(Stored data)
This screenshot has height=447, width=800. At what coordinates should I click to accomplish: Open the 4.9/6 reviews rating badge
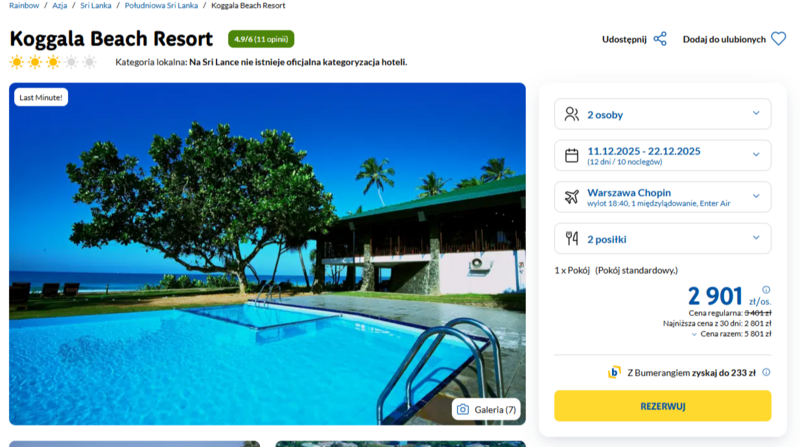[261, 39]
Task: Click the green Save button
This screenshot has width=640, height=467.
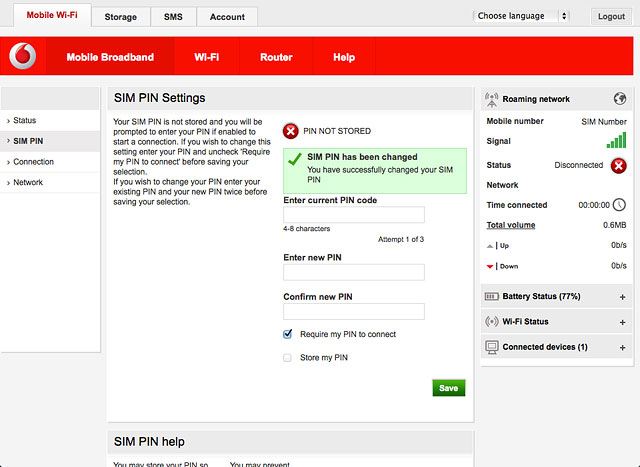Action: [x=449, y=388]
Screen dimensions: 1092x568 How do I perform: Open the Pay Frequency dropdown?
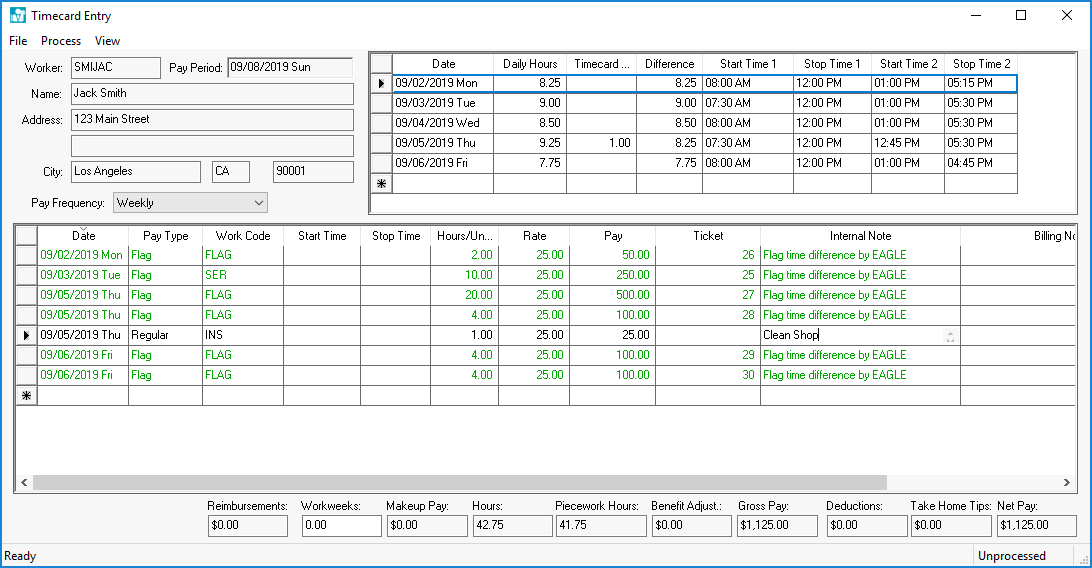pos(259,203)
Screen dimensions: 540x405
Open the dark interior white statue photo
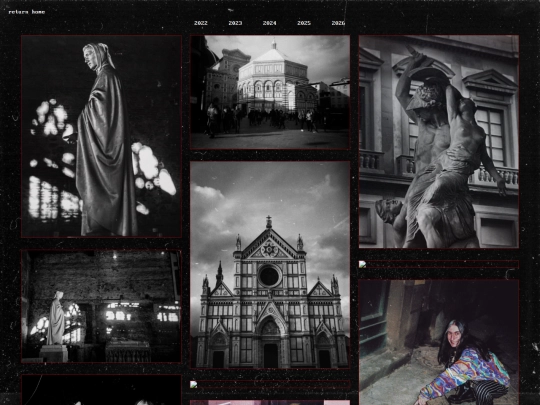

▶ **Task prompt**:
The line containing "Task: Click the green Save button" and every line after it, up to the last line of the data, should be returned exactly, without the pictures.

▶ **Solution to the exercise**:
Task: Click the green Save button
This screenshot has width=640, height=467.
Action: [x=449, y=388]
Screen dimensions: 1092x568 How do I perform: Open the Pay Frequency dropdown?
pos(259,203)
Screen dimensions: 540x405
Open the dark interior white statue photo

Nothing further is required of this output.